Run run

Dicen que el que calla, otorga… y el que murmura, algo sabe. En esta esquina de papel, donde el rumor se viste de gala y la verdad se asoma con sombrero, les traigo lo que se escucha —sin confirmar, pero con mucha curiosidad— en los rincones de nuestra querida ciudad.

Se murmura que, en lugar de mesas de diálogo, la nueva táctica para calmar las aguas —especialmente las que huelen a un inminente paro nacional por el diésel— es el «arte del despiste elegante». Cuentan las malas lenguas, con un tono jocoso, que las instituciones públicas locales desplegaron su arma secreta: una espléndida ‘Feria Emprende’ en la Plaza de San Sebastián este pasado jueves 25 de septiembre. Fue tal la coordinación, que la invitación a este festival de dulces y artesanías circuló con más fervor en los grupos de WhatsApp que las mismas convocatorias a protesta. Dicen que es difícil levantar la voz de la indignación cuando tienes las manos ocupadas con una funda de chocolates y bocaditos artesanales. Un movimiento magistral, sin duda, para que el descontento se ahogue entre las ventas.

Llega un ligero murmullo, casi un susurro de salón, sobre la baja intensidad de las protestas en la muy noble ciudad castellana. Cuentan por lo bajo que la calma no es fortuita, sino producto de una danza diplomática. Parece ser que las máximas autoridades de las organizaciones habrían intercambiado elegantes apretones de manos —o quizás algo más sustancioso— con los funcionarios provinciales del Gobierno. Esto sugiere que, a la ya comentada táctica de la Feria Emprende, ahora se suma el arte sutil de la concertación en despachos con café de altura. Dicen que poco a poco se van tejiendo las estrategias para que el ruido del descontento no perturbe la tranquilidad de Loja. Una modalidad, sin duda, más discreta que los tambores de guerra, y que confirma que, a veces, un buen acuerdo vale más que mil pancartas.

Y para cerrar este banquete de chismes, el Run Run se posa en los elegantes sillones del Cabildo.
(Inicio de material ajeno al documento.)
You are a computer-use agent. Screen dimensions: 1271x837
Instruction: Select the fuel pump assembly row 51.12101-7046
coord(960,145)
Se escucha que, de los once concejales, dos caballeros —Don Erraez y Don Gaona— han expresado, dicen ellos mismos, que «ya no quieren más» del ajetreo municipal. ¡Parece que la experiencia les ha dejado la agenda llena, pero el espíritu un poco agotado!  Sin embargo, el resto de la tropa estaría analizando seriamente la posibilidad de un «reencauche» electoral. El rumor más jugoso apunta al actual vicealcalde, Don Quiñónez, quien, al parecer, se encuentra «tentado» por el brillo de la mismísima Silla de Mercadillo (esa que tiene un ring especial). La oportunidad, se dice, es de oro, pues en el horizonte político no se vislumbran, por ahora, nuevos rostros que opaquen el brillo de los conocidos. ¡Parece que el que tiene silla, la cuida!
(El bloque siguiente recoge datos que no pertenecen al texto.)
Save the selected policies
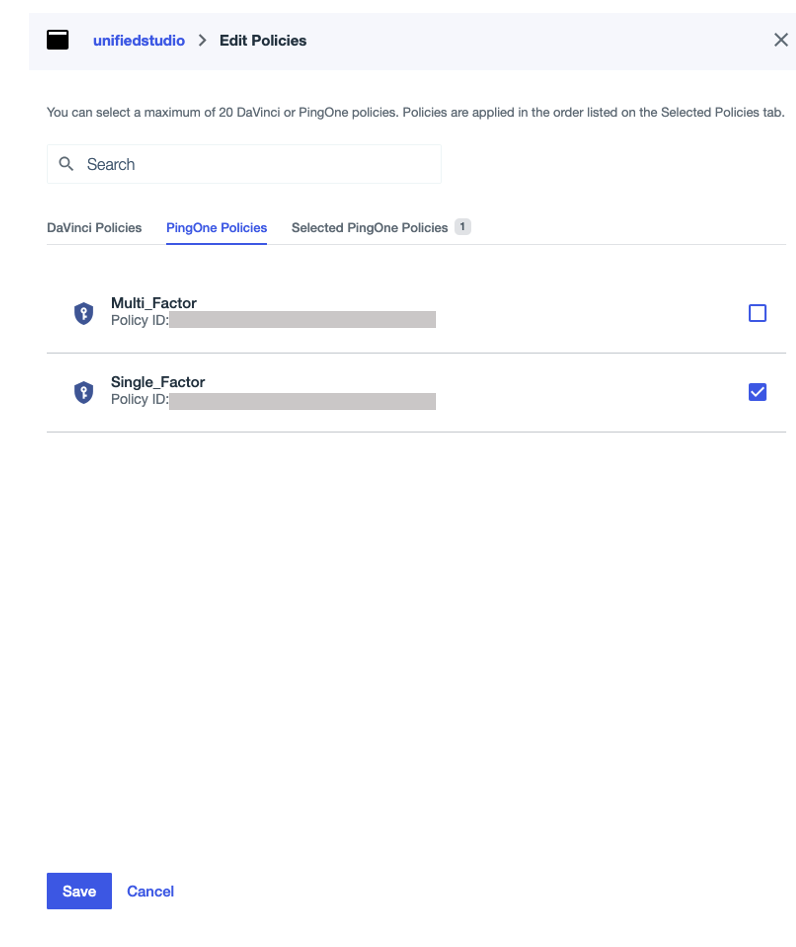Image resolution: width=796 pixels, height=947 pixels. 78,890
Y con este último murmullo sobre sillas tentadoras y alianzas estratégicas, cerramos el telón de esta edición de «Run Run». Recuerden, queridos lectores, que el que calla, otorga, pero el que lee esta columna, ya está un paso adelante. Las verdades aquí contadas son como el buen vino: se saborean mejor en compañía y con un buen toque de escepticismo elegante. Guarden bien estos secretos hasta la próxima semana, pues Loja nunca duerme, y «Run Run» siempre tiene un oído atento en los rincones donde se gesta la próxima noticia. ¡Hasta entonces, y que el chisme les sea leve!